§ **TRY IT**
Copy out exactly the lines from the one containing "Open the Report link text" to the last line of the records below, both included, and leave out any pictures.

§ **DATA UNDER STUDY**
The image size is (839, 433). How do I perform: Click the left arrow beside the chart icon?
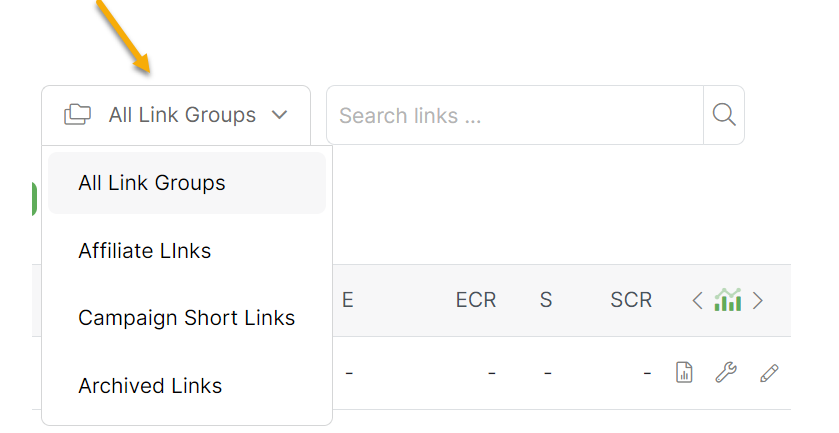coord(698,300)
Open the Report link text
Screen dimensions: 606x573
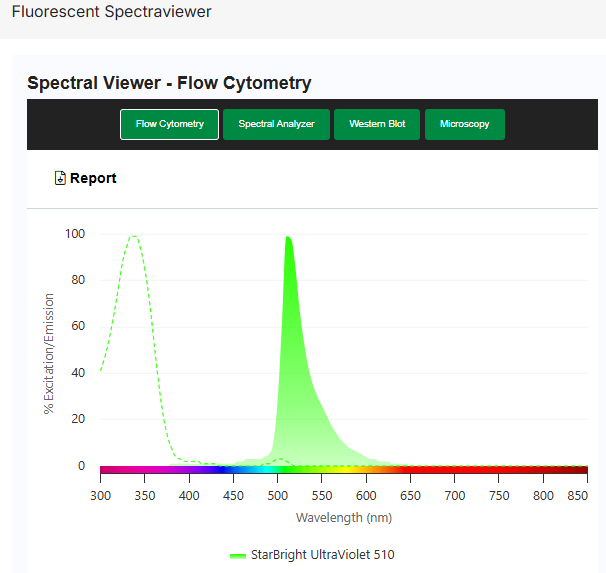pos(93,178)
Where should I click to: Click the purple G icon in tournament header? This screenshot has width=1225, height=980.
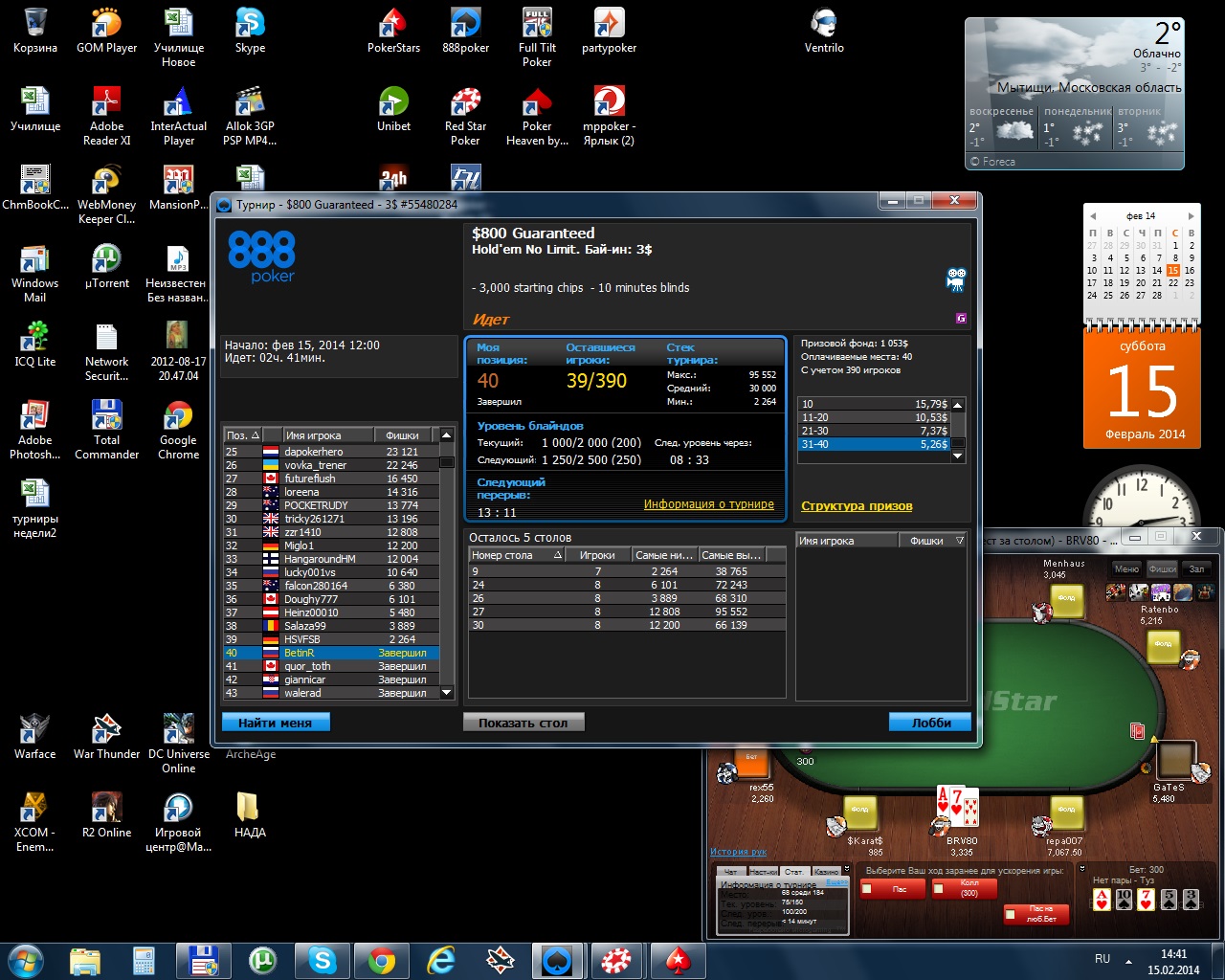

§ **EXERCISE OUTPUT**
Open the Report link text
Screen dimensions: 606x573
pos(93,178)
Where should I click to: Click the purple G icon in tournament header? This screenshot has width=1225, height=980.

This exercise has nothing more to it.